___ Extract to read

The drip, drip of IV fluid at hospitals, the drug doctors give people having heart attacks and medicines for cancer patients are all in short supply.
“On any given day we’re tracking usually 300 drug products that are in shortage,” said Cynthia Reilly with the American Society of Health-System Pharmacists.
She says, right now, the shortage of IV fluid is at the top of everyone’s critical list.
“It’s almost, really like not having access to water,” Reilly says.
“When we run out of absolute basics, like we’re running out of now, that’s when things get really frustrating,” said Erin Fox, director of drug information at the University of Utah Hospitals and Clinics.
According to a report from the Government Accountability Office, the number of shortages tripled between 2007 and 2012. Sixty percent of the shortages are generic drugs, which are cheaper drugs.
“Drug manufacturing, in the U.S., is a business,” Fox says. “No company has an obligation to make any product, no matter how essential it is for patients.”
The FDA reports the number of new shortages has been falling since new rules went into place in 2012. But, says Capt. Valerie Jensen, associate director of the drug shortage program at the FDA, “some shortages are just not able to be avoided.”
Basic drug shortages are hard to fathom in a wealthy country like the U.S., but some of these drugs are produced by only one or two companies.
When a manufacturing line shuts down, or demand goes up, supplies run low.

______
___ Dataset content

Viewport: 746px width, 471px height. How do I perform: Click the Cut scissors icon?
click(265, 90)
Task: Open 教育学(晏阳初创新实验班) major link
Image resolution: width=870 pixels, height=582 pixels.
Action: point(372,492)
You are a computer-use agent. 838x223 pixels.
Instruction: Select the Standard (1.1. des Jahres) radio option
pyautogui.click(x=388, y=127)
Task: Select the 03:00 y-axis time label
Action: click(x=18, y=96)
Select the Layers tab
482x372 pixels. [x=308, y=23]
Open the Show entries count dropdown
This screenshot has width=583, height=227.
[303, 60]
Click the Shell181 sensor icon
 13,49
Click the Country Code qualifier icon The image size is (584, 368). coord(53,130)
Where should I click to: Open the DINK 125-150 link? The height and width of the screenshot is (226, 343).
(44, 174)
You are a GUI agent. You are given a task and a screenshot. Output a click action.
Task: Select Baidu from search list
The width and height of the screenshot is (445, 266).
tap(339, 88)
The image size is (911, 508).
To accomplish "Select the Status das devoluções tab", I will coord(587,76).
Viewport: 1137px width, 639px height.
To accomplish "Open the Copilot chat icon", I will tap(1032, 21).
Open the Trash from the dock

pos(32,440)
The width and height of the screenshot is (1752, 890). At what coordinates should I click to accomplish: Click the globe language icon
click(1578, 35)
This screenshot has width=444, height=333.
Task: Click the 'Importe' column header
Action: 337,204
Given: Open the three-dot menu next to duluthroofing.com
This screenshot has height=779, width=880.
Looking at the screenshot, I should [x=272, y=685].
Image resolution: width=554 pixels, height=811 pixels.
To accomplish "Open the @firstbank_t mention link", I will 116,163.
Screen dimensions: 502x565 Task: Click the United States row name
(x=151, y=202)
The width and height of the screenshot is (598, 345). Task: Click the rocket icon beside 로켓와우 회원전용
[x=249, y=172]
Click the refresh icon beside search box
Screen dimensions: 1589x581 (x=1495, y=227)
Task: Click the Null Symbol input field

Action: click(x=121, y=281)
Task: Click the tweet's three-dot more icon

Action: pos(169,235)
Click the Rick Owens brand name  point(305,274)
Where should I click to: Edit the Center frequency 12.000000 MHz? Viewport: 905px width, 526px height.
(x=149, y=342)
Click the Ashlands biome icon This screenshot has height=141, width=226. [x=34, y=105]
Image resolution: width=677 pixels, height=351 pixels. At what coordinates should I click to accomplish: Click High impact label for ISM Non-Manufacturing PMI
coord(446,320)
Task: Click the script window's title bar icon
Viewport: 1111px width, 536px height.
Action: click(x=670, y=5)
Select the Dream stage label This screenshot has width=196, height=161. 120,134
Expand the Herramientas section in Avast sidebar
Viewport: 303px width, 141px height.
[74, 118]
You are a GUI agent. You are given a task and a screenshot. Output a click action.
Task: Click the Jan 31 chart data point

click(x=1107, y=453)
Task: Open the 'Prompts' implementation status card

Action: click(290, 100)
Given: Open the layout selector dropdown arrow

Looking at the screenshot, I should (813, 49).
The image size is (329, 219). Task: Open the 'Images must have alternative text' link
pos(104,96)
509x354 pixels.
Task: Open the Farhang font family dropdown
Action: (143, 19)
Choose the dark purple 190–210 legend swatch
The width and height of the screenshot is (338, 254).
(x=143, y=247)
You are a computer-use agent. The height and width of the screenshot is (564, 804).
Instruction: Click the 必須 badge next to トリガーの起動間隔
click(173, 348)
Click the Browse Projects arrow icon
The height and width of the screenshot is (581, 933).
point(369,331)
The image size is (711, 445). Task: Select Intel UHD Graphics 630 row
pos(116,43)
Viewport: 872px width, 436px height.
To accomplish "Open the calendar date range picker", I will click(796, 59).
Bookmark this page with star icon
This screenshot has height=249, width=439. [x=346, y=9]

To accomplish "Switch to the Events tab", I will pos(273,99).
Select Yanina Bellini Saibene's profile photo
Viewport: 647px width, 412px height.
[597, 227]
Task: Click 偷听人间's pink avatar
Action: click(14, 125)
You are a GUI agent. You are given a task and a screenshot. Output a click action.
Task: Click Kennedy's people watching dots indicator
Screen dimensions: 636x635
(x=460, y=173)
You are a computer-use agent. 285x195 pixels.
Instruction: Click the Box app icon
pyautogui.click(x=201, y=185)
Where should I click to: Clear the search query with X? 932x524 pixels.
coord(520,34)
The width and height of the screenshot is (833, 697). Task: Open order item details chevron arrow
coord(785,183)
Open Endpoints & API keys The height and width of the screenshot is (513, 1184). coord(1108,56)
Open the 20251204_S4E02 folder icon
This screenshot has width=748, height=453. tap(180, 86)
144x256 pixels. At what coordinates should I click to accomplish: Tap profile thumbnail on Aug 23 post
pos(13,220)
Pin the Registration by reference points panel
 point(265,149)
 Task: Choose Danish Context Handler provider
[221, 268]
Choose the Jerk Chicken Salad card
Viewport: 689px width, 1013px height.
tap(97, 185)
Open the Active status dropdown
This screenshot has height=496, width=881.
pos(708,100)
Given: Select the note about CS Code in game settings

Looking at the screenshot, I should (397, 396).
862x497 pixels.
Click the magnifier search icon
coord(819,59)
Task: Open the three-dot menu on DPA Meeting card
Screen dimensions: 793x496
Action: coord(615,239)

______

Prompt: From the text on drug shortages, extract the passage starting at "Basic drug shortages" and ending at "supplies run low.".

Exercise solution:
Basic drug shortages are hard to fathom in a wealthy country like the U.S., but some of these drugs are produced by only one or two companies.
When a manufacturing line shuts down, or demand goes up, supplies run low.